La mattina oltre le finestre della nostra camera imperversa un temporale estivo in piena regola: siamo sopra i 2000 mt e ci sono appena 10° C, pioggia, vento e nebbia. Indossati pantaloni lunghi, felpa e giubbino decidiamo comunque di andare ad affacciarci dal Rim. È una meta “imprescindibile”, non possiamo rinunciare così facilmente.
Per strada cinque cervi appena svegli decidono di attraversare il bosco proprio davanti alla nostra auto. Grazie ai riflessi pronti di Caterina e al doppio caffè già in circolo da un po’ riusciamo, almeno oggi, a non alterare gli equilibri della fauna di questo parco nazionale.
Il panorama è sconfortante, un déjà vu: sembra di essere nuovamente ad Hakone sulle rive del lago Ashi, dalle quali avremmo dovuto scorgere il monte Fuji.

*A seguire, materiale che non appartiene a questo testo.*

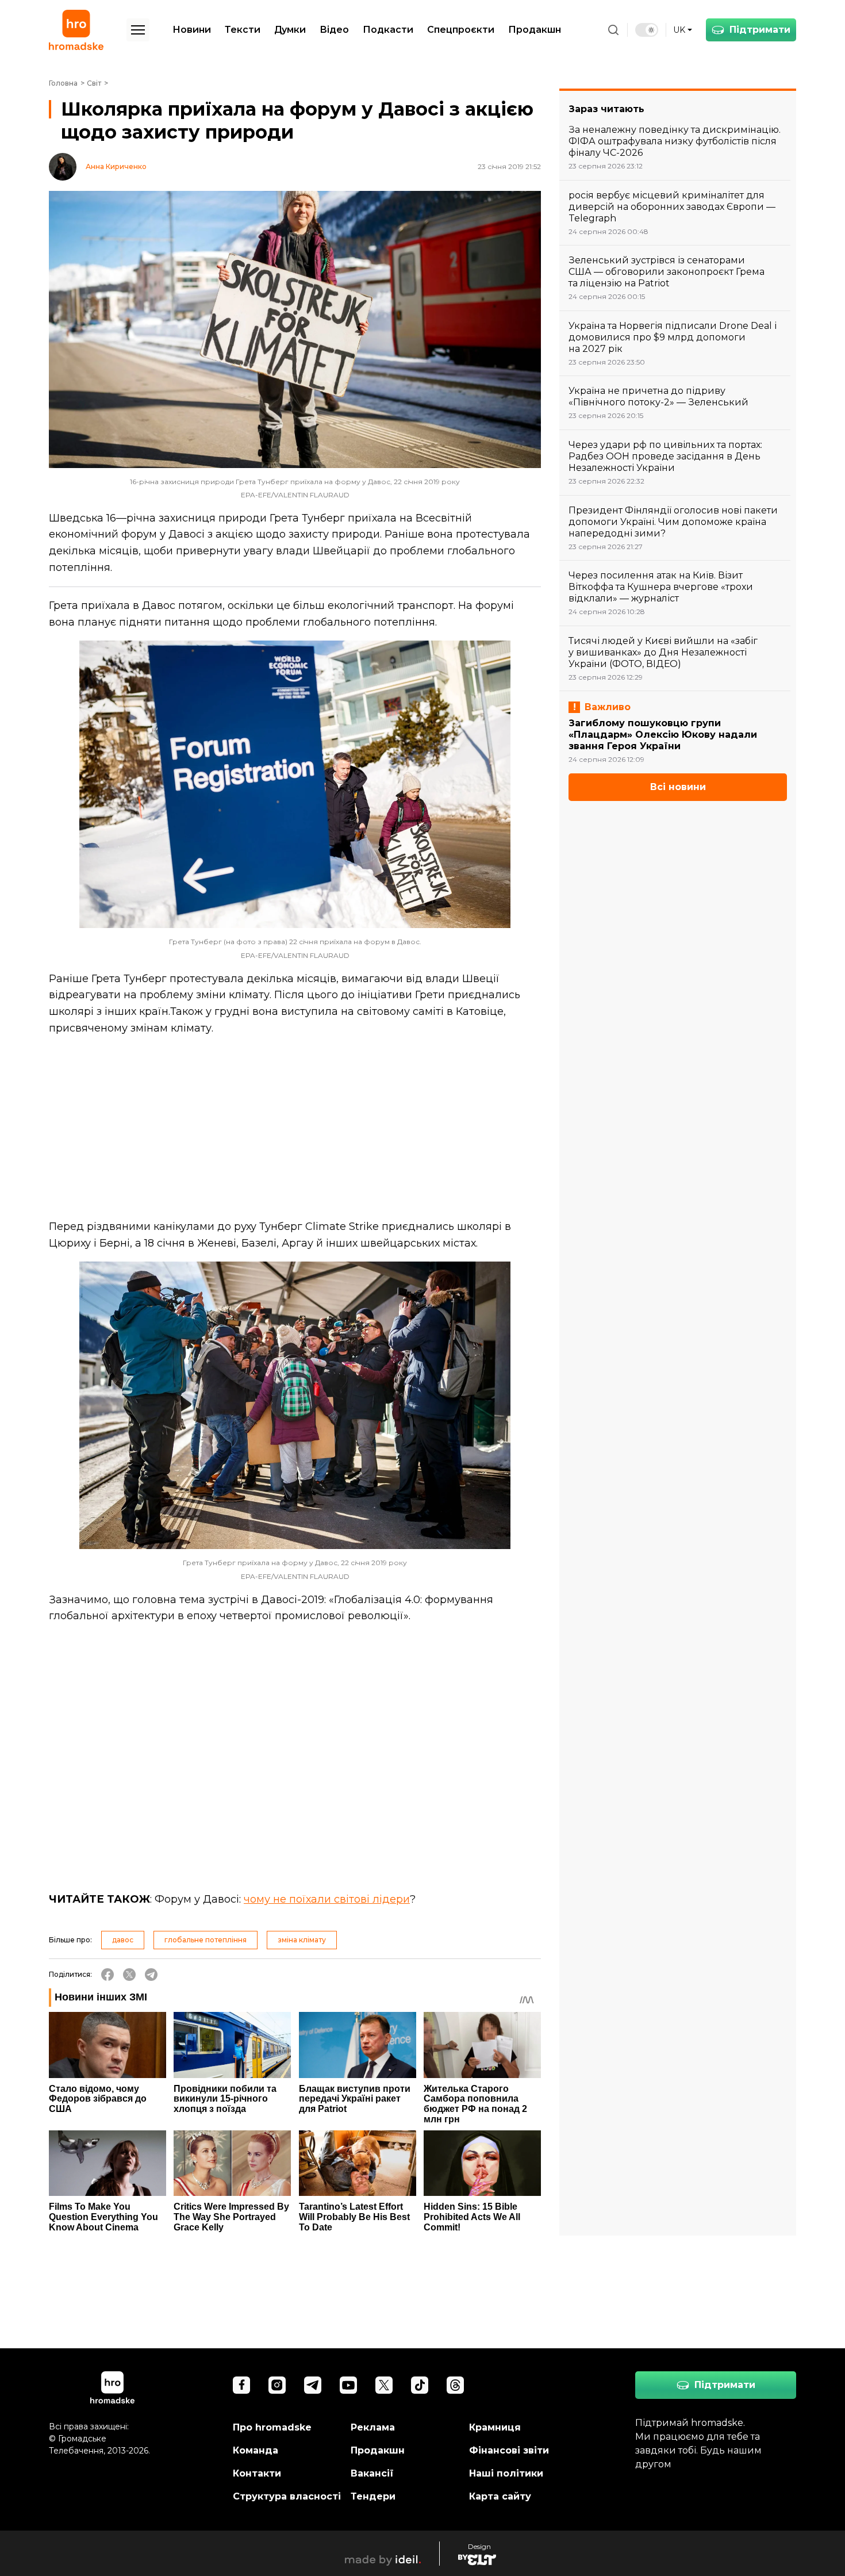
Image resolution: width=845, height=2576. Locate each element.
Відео (334, 29)
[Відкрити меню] (137, 29)
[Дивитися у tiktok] (419, 2385)
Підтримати (759, 29)
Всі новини (678, 786)
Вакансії (372, 2473)
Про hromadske (272, 2427)
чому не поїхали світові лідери (327, 1899)
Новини (191, 29)
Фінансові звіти (509, 2450)
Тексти (242, 29)
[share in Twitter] (129, 1974)
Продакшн (534, 29)
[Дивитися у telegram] (312, 2385)
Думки (290, 29)
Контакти (257, 2473)
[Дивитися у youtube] (348, 2385)
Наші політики (506, 2473)
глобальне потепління (205, 1939)
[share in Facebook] (107, 1974)
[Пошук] (613, 29)
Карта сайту (500, 2496)
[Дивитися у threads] (455, 2385)
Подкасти (388, 29)
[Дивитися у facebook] (241, 2385)
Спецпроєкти (460, 29)
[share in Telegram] (151, 1974)
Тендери (373, 2496)
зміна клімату (302, 1939)
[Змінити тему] (646, 30)
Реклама (373, 2427)
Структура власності (287, 2496)
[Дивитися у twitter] (384, 2385)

Ma in realtà la fortuna è dalla nostra, la nebbia sale velocemente e si cominciano a scorgere già i primi camini, o Hoodoo, come chiamano da queste parti i pinnacoli di roccia erosi dal giaccio.

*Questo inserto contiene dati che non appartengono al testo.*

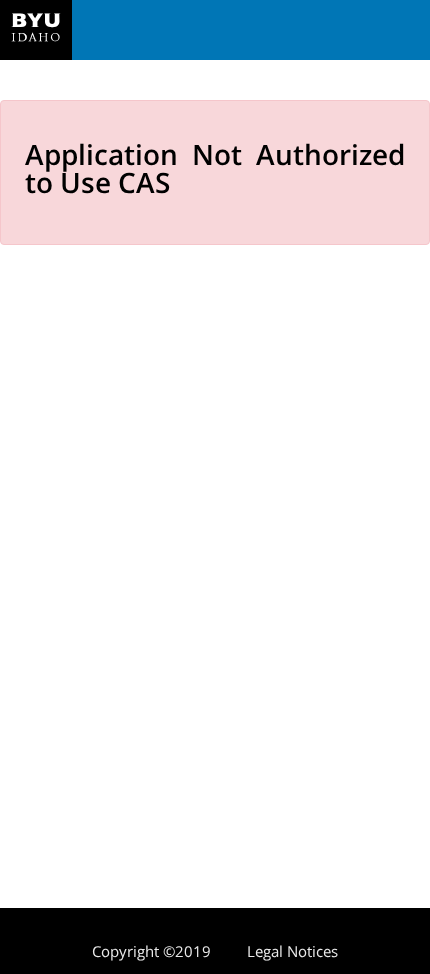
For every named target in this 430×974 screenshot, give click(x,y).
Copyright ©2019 (151, 951)
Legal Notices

Si intravedono le punte bianche di calcare e poco alla volta anche le loro fragili basi arancioni.
La luce non è ancora ottimale, ma decidiamo di provare a scendere per vedere se dal basso la prospettiva possa essere migliore.
In fondo alla prima metà di percorso un ranger ci rassicura sul fatto che il tempo migliorerà entro mezzogiorno.
Risaliamo a cuor leggero, ci riforniamo di acqua e barrette energetiche e scendiamo ad esplorare l’Amphitheater da un nuovo punto. Raggiungiamo il bosco di alti abeti e risaliamo esaltati dal cielo azzurro sopra di noi che crea splendidi contrasti con i comignoli rossi, arancioni e bianchi.
Ancora qualche altro scatto da altri punti panoramici e poi, tronfi e pieni di ottimismo ci dirigiamo a sud-ovest, verso lo Zion, oramai certi di sopravvivere anche al canyonering.
Ma tutta questa attività fisica gli fate fare a quel povero Antonino????